Politicians Make Bad Historians

It’s like a game of spot the difference, but instead of looking for discrepancies between two almost identical pictures, it’s about identifying similarities in disparate images. But they’re so richly detailed it’s always possible to find they have something in common. This game is especially popular in wartime, when commentators and decision-makers scour the past for any event that might, somehow, resemble the present.

For the last two years, the war in Ukraine has been compared to a host of earlier conflicts: the First World War, because it too was fought in muddy trenches; the Cuban missile crisis (October 1962), which also threatened humanity with nuclear holocaust; all of the USSR’s foreign interventions (Berlin in 1953, Budapest 1956, Prague 1968 and Kabul 1979); the Iran-Iraq war, as a conflict between two neighbors (1980-88); and the war in Kosovo, which tried to break free of Serbia’s grip.

Volodymyr Zelensky and his spokespeople are past masters at such comparisons.
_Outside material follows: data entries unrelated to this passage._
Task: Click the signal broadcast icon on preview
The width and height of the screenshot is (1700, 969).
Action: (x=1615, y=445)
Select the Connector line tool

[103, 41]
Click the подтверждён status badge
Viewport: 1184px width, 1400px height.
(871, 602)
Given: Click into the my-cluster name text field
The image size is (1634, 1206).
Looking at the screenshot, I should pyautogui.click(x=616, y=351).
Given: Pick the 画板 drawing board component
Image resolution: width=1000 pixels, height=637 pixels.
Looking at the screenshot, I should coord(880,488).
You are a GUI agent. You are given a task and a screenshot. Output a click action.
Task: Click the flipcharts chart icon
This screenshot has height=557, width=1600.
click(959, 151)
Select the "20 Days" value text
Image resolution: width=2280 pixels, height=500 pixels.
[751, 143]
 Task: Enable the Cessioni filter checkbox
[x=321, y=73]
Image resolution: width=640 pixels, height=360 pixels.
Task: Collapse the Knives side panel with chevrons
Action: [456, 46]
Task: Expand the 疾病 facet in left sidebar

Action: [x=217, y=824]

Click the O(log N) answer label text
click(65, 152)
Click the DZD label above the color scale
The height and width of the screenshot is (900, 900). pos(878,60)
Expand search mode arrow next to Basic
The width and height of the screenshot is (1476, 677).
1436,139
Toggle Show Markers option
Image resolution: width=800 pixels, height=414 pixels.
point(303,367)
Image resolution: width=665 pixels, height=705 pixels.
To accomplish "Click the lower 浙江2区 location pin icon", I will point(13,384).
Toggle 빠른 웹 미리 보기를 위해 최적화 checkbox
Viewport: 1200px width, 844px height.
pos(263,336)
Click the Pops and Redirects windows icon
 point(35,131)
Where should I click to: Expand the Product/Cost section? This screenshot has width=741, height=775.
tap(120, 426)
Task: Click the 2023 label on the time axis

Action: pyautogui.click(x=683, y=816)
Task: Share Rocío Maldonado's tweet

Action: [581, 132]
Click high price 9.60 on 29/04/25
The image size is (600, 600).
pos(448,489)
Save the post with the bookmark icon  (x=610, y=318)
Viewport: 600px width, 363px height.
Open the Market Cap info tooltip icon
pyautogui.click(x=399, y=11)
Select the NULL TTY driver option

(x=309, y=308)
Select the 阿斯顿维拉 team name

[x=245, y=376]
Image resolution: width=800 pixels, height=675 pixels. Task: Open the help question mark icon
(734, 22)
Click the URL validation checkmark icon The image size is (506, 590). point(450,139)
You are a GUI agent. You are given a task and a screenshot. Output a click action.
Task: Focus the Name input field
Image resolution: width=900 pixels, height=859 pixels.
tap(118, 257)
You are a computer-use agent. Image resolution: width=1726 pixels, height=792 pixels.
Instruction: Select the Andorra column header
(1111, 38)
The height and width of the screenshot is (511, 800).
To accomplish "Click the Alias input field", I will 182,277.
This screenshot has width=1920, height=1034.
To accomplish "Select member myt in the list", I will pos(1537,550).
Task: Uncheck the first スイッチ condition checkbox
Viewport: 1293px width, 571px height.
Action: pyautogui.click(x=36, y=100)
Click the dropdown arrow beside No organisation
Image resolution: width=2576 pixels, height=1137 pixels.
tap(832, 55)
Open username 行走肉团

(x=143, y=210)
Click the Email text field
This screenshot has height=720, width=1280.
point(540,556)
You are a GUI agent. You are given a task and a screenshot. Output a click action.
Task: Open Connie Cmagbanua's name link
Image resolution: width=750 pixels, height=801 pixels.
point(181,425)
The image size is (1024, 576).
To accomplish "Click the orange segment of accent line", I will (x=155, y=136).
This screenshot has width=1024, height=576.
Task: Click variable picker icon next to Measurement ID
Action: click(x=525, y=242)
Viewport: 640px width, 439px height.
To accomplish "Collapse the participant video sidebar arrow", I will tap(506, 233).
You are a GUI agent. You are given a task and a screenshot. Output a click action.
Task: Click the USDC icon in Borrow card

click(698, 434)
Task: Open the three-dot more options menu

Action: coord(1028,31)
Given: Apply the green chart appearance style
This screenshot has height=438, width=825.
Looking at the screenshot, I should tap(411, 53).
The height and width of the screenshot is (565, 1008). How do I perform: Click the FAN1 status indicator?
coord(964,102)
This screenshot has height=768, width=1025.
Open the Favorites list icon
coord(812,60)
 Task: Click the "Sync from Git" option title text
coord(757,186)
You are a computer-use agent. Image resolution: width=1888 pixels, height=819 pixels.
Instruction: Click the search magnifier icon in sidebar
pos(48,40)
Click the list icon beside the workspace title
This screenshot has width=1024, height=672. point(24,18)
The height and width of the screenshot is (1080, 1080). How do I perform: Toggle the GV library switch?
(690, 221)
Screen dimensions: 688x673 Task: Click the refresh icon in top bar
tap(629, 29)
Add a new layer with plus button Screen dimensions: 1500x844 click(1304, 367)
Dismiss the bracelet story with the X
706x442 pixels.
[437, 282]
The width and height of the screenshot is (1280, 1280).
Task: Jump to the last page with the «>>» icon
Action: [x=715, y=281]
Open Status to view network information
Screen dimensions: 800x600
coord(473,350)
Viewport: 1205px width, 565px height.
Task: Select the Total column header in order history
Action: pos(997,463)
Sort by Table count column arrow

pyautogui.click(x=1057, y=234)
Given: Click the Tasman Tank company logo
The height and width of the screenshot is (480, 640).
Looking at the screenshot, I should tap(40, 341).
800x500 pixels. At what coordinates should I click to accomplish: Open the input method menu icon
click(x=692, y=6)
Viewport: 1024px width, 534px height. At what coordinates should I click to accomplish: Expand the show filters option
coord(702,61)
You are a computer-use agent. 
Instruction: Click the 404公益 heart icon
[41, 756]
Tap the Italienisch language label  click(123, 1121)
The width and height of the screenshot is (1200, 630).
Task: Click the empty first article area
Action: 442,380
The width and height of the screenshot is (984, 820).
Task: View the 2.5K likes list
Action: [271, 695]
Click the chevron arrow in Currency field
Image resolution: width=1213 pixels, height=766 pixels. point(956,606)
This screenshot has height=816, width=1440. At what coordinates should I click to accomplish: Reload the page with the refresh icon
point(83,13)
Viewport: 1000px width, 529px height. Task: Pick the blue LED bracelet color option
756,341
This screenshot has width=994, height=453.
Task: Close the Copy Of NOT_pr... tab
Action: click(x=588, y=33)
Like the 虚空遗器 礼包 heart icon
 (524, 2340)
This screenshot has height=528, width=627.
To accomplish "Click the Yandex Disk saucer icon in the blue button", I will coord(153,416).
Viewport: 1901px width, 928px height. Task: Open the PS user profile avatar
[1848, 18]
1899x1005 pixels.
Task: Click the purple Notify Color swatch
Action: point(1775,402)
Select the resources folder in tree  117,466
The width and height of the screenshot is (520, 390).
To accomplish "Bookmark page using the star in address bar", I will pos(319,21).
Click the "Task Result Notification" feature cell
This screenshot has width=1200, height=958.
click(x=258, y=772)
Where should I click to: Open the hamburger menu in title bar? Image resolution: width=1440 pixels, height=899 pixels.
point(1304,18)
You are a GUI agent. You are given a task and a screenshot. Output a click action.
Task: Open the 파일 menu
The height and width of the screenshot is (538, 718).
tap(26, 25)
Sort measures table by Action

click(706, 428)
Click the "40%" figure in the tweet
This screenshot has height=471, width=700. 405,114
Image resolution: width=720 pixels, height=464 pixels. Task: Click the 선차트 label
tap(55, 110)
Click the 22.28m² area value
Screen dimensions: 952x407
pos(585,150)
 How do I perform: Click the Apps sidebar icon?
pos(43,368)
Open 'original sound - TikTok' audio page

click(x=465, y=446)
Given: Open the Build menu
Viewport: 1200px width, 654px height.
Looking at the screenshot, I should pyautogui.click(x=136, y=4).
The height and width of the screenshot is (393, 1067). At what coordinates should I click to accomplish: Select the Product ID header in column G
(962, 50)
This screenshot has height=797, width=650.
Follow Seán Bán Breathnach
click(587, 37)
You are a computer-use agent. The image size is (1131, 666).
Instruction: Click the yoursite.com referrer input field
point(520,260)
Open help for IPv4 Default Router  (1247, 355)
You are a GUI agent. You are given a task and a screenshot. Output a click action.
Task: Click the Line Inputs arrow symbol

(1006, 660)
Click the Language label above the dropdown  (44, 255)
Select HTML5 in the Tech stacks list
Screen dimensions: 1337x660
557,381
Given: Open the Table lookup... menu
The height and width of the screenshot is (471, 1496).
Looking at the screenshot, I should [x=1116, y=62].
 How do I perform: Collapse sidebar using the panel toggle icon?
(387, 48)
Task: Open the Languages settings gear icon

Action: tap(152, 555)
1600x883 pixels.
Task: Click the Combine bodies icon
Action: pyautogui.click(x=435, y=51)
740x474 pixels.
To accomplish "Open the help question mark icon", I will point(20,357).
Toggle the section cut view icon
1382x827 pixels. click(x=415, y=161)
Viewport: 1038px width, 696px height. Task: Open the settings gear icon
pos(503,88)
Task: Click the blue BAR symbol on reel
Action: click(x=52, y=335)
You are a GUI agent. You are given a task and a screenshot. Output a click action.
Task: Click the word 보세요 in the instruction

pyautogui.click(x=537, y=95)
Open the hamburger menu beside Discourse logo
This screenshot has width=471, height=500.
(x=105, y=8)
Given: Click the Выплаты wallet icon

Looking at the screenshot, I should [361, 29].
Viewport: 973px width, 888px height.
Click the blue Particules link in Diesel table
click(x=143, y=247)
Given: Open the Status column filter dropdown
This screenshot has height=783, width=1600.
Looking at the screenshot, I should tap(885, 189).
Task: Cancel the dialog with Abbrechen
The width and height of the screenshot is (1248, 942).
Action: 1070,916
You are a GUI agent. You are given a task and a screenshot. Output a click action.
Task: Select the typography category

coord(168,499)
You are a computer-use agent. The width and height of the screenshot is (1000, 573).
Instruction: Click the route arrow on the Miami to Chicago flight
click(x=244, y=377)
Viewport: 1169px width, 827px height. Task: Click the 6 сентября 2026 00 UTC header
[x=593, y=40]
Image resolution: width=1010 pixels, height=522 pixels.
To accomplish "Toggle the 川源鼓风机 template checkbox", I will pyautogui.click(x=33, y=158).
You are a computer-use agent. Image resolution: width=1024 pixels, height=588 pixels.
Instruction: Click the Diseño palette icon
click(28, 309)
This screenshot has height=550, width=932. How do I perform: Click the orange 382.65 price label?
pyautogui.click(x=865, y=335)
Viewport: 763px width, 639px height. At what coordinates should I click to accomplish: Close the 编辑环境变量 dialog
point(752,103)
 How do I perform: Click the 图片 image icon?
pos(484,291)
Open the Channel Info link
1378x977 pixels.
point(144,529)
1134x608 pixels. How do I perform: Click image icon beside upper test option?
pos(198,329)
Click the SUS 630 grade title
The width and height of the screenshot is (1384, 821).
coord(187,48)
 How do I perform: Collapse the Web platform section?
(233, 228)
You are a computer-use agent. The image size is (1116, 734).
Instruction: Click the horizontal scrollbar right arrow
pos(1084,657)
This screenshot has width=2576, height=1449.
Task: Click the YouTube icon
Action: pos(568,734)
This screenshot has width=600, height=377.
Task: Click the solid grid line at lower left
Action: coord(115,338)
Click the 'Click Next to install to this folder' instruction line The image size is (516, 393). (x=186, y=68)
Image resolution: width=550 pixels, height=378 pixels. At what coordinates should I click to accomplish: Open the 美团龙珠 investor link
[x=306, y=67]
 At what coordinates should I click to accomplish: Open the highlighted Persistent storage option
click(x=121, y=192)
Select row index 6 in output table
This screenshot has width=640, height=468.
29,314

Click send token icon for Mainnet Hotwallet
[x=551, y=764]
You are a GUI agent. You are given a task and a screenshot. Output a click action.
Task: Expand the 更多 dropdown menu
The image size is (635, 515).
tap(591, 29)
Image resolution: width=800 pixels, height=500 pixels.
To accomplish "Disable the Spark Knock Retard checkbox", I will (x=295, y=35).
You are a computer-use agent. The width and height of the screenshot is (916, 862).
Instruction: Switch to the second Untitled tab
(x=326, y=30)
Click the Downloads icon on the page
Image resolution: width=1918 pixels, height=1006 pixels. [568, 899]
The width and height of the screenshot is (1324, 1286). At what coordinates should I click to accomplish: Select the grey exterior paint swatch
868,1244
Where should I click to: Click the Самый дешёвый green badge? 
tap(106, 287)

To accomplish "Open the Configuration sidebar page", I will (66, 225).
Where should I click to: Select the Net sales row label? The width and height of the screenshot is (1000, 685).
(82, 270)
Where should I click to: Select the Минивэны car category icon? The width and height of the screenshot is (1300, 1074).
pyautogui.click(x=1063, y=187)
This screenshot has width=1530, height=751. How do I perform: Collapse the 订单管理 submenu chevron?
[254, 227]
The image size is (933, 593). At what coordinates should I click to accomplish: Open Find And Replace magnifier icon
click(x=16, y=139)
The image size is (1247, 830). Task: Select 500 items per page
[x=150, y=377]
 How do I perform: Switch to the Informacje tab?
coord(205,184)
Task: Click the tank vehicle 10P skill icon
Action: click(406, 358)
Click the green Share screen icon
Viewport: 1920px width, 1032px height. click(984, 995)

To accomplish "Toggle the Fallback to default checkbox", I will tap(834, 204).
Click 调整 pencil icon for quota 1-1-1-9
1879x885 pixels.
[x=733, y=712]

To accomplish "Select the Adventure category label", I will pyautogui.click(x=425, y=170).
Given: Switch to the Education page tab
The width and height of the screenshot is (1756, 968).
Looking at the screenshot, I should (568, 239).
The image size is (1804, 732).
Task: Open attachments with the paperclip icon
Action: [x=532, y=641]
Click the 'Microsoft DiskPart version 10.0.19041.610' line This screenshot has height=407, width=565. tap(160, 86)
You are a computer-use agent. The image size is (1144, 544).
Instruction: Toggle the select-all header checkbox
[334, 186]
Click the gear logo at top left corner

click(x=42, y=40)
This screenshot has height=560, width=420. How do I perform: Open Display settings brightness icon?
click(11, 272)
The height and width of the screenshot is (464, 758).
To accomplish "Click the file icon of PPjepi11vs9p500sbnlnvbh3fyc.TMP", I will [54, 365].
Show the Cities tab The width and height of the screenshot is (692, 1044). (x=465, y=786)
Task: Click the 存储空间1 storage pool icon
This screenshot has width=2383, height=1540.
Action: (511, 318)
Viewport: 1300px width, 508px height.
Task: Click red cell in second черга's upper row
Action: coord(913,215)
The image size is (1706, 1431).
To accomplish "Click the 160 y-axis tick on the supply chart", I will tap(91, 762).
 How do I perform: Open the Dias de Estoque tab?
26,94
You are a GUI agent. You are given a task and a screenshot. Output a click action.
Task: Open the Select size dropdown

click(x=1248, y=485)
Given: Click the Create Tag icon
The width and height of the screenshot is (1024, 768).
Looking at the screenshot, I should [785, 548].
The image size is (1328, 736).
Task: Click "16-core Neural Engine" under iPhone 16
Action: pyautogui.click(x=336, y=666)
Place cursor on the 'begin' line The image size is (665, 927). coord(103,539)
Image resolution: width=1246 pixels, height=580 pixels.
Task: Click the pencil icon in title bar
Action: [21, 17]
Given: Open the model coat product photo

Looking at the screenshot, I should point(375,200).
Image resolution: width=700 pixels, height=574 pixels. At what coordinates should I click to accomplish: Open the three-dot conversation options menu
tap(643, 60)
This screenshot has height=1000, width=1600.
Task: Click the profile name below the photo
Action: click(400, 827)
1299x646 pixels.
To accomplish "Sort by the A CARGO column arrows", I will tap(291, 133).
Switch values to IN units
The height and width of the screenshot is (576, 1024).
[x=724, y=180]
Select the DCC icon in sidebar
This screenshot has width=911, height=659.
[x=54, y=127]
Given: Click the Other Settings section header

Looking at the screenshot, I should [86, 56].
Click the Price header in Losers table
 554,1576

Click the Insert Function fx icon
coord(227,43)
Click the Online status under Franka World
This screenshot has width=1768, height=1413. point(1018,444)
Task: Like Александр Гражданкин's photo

Any historical tragedy serves as a reminder of the invasion of his country: the famine of 1933, Stalin’s Great Terror, conflicts in Afghanistan, Chechnya and Syria, and even the accident at Chernobyl. Zelensky also knows how to tailor his references to his audience. Addressing the US Congress, he mentioned the attacks on Pearl Harbor and 9/11. For Belgian parliamentarians, he evoked the Battle of Ypres; in Madrid, the Spanish Civil War and the Guernica massacre; and in the Czech Republic, the Prague Spring (1).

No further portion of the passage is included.